For 20 years, Sweden’s favorite pop punkers Millencolin have been churning out their eclectic mix of sometimes serious, sometimes tongue in cheek, punk rock. On their newest album, The Melancholy Connection (not to be confused with the band’s last release the Melancholy Collection, confusing I know), the band delivers a 14 song medley comprised of 2 brand new tracks, and 12 B sides that date back as far as their 4th album Pennybridge Pioneers.

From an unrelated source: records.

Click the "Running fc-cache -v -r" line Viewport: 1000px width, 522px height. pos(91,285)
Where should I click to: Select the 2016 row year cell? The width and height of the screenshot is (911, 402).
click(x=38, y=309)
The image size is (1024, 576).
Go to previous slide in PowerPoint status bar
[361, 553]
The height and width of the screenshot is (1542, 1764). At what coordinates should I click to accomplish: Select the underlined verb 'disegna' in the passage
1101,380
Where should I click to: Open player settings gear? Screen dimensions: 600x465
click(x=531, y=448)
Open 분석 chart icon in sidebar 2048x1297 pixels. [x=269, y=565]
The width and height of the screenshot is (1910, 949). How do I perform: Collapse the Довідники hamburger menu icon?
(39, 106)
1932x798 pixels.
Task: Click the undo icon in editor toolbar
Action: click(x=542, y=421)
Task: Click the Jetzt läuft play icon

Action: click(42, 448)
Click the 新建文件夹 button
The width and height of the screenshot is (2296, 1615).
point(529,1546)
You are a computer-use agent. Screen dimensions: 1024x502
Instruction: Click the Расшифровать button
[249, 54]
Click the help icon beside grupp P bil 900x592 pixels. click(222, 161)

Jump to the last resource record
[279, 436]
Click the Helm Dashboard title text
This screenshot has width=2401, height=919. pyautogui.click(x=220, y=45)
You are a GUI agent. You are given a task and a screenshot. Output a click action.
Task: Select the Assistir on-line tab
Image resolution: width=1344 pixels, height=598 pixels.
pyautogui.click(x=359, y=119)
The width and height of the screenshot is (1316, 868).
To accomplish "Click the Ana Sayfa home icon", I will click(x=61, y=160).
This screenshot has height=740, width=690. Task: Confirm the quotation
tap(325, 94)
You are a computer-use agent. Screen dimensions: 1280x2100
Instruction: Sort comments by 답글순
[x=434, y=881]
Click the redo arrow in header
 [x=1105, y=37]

The album starts in typical Millencolin fashion with the 2 new tracks “Carry You” and “Out from Nowhere.” The band’s playing sounds polished, and so does the production, as both tracks feature an atypical gloss that most previous releases from the band greatly lack. Everything from the palm muting to the snarly, distinct vocals of Nikola Sarcevic sound strategically perfect, a welcome, but again atypical difference from past albums like Like on a Plate, and Same Old Tunes.

After the new tracks, we get a 12 song barrage of the best songs left on the cutting room floor over the years, starting with Absolute Zero, a mid tempo rocker with with edge that sounds like it might be from Kingwood or Home from Home. By the time you get to track 6 “E20-Nurr”, you may be saying to yourself “this is not a B side, I’ve heard this before”, that is, until the vocals kick in. The track is actually the song “Battery Check” from 2002’s Home from Home, this time sung in Swedish. Attempting to sing the English version over the Swedish makes for a fun challenge though. Okay, maybe not, but still.

The next track “Bull by the Horns” departs from the Millencolin sound a bit, featuring a distorted baseline, over a noticeable flange laden guitar track that, for better or worse, slightly resembles Smashing Pumpkins “Everlasting Gaze”, minus the slightly pretentious bald guy, but I digress. The remainder of the album continues in typical Millencolin fashion with the uptempo “Ratboys Masterplan” that calls back to very early albums, and Bowmore, perhaps the most prototypical song on the album, and almost certainly from the Pennybridge sessions.

So what is lacking from this album that caused the band to keep these songs from reaching our ears for all these years? Not a whole lot. In some ways, it could be argued that some of the songs are not as clever or catchy as other Millencolin tracks, yet in the same breath, they do make up for many of these discrepancies with innovation, trying different things, things they apparently didn’t feel like unleashing with a traditional LP release. For Millencolin fans, it’s a forgotten time capsule that is crucial to any collection.